ROME, Dec 8 2008 (IPS) - Haiti's food security requires the availability of seeds and improvements in harvests and irrigation, asserts IFAD vice-president Kanayo Nwanze in this Tierramérica interview.

Kanayo Nwanze - Courtesy of IFAD

Kanayo Nwanze - Courtesy of IFAD

The participation of the most vulnerable people is essential for Haiti's development programs, says Kanayo Nwanze, vice-president of the International Fund for Agricultural Development (IFAD), which this year earmarked 10.2 million dollars for aid to help the poorest country of the America's survive its food crisis.

More than 240,000 small impoverished farmers will receive a package with seeds for vegetables and cereals, manioc, sweet potato and banana, with the aim of increasing the availability of food in 2009 in this Caribbean nation, thrashed in recent months by a series of storms and hurricanes — which only worsened the food shortages.
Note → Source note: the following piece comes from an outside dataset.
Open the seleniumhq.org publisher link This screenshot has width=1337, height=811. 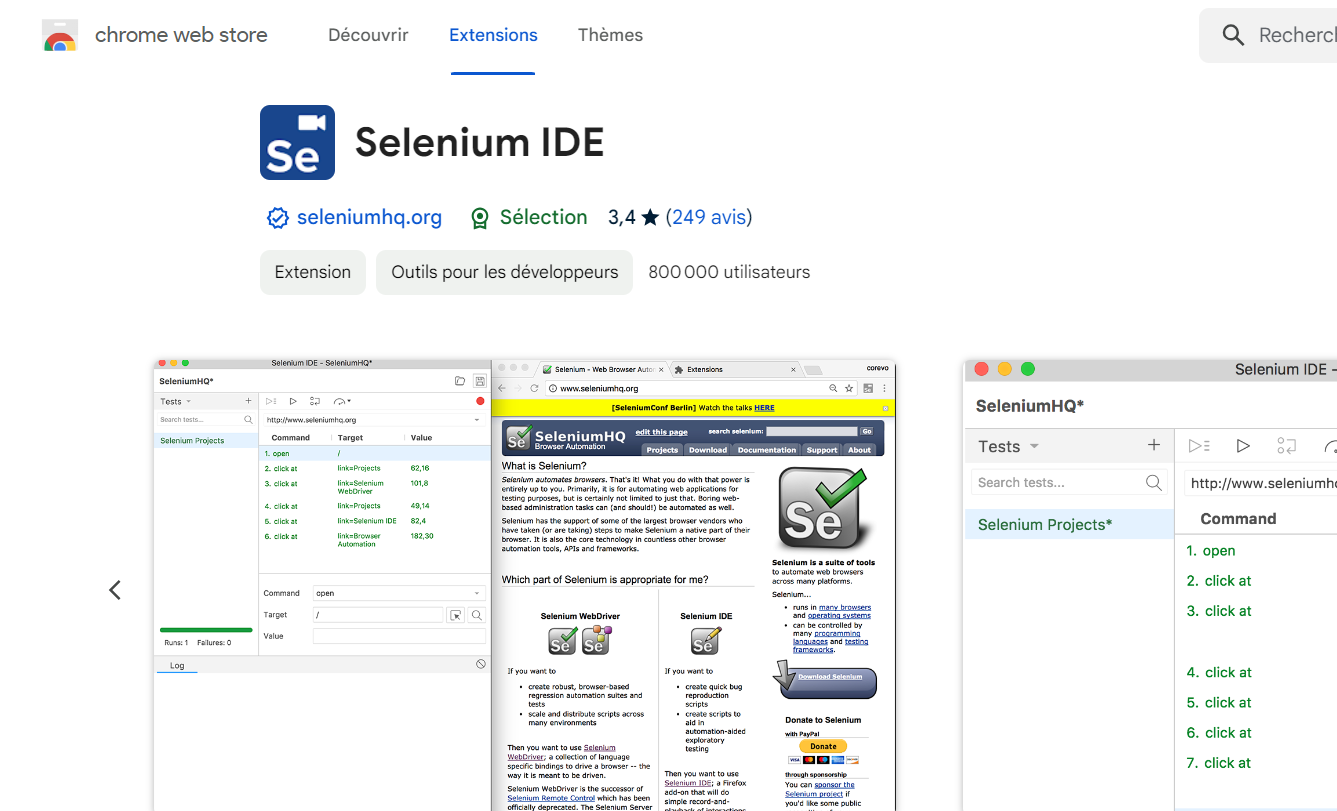[369, 217]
“The food price crisis hit Haiti hard, because more than half its food is imported,” Nwanze told Tierramérica. The Nigerian IFAD official is a biologist, with a doctorate in entomology from the U.S. University of Kansas, and has dedicated many years to agricultural research.

TIERRAMÉRICA: What was IFAD's commitment to poor farmers in this region prior to the widespread losses in recent months caused by weather disasters?

KANAYO NWANZE: We normally work on medium to long term projects, such as support for small-scale irrigation, which are aimed at improving the long term food security of Haiti and making farmers there more resilient to changing conditions, especially farmers in isolated or marginal areas.

The participation of the most vulnerable groups in the planning and management of development programs in Haiti is very important for IFAD. This means training program staff, private and public partners and beneficiaries, and strengthening dialogue between the rural poor and local government.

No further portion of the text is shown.